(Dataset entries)
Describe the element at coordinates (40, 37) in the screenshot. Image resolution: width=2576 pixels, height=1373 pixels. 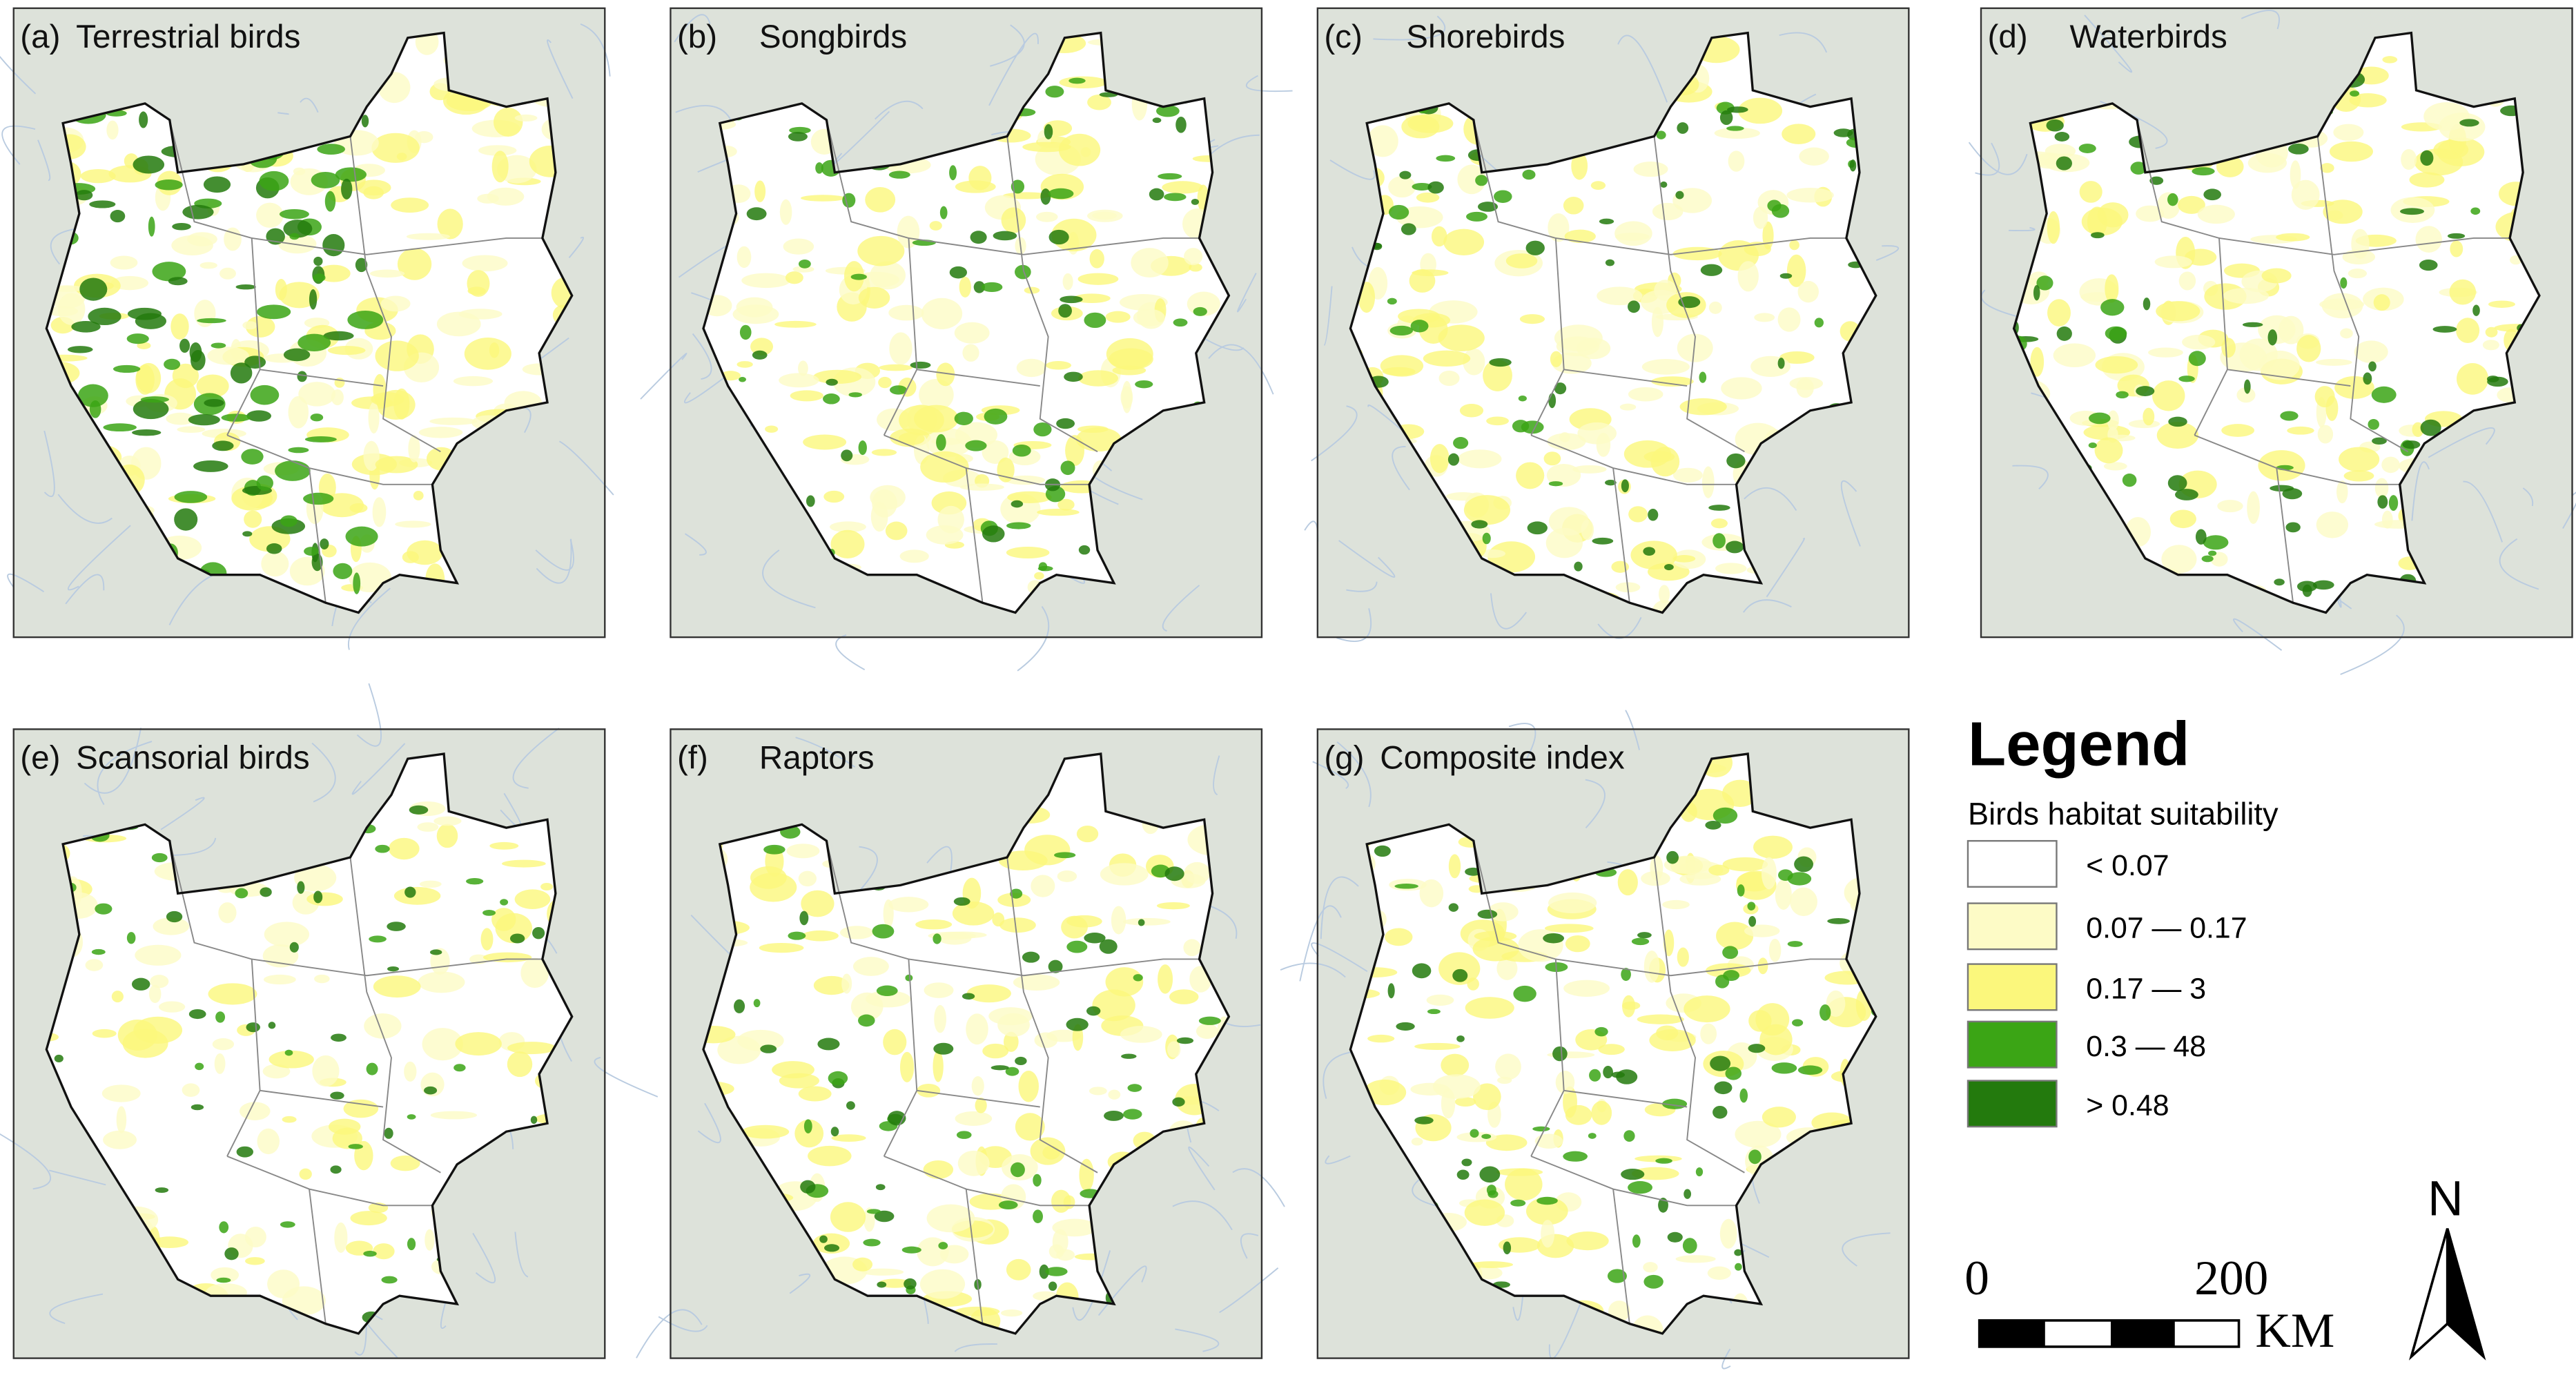
I see `panel-label: (a)` at that location.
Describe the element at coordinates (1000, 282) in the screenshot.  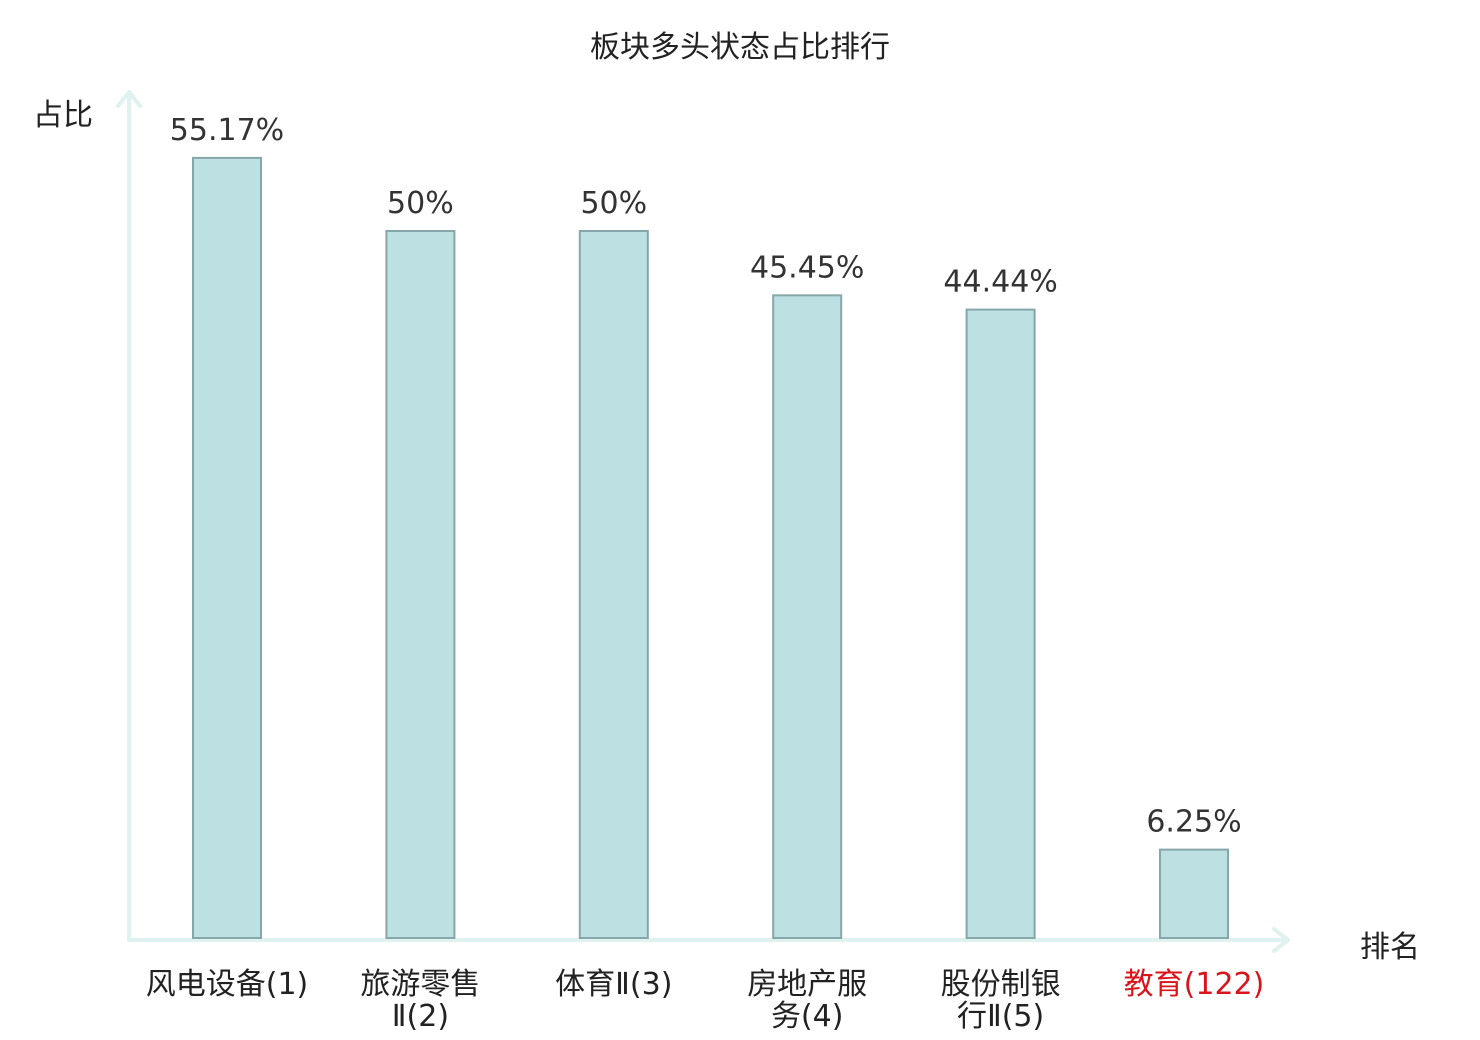
I see `value-label-5: 44.44%` at that location.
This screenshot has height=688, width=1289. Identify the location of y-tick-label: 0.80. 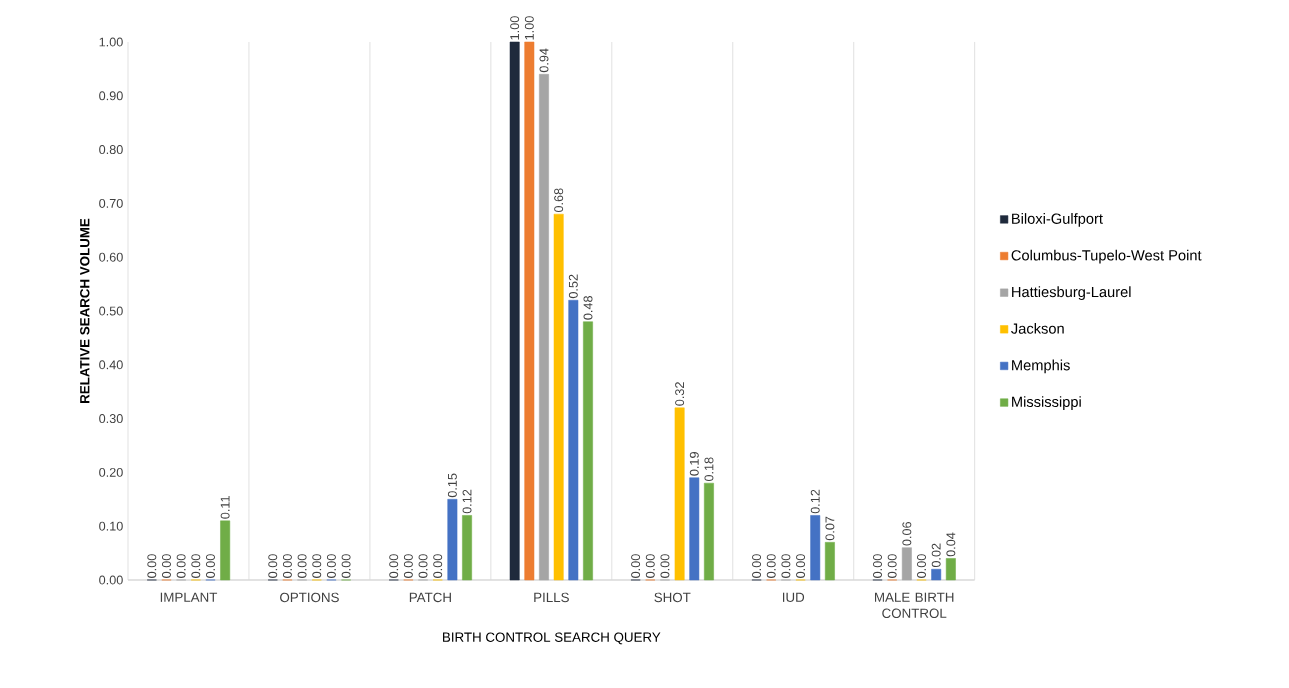
(111, 150).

*Brief*. Convert all of the rows above into a numbered list, skipping any blank lines and leaving the pictures out.

*Answer for the task*.
1. Describe the element at coordinates (40, 37) in the screenshot. Image resolution: width=2576 pixels, height=1373 pixels. 
2. I see `panel-label: (a)` at that location.
3. Describe the element at coordinates (1000, 282) in the screenshot.  
4. I see `value-label-5: 44.44%` at that location.
5. This screenshot has height=688, width=1289. Identify the location of y-tick-label: 0.80. 
6. (111, 150).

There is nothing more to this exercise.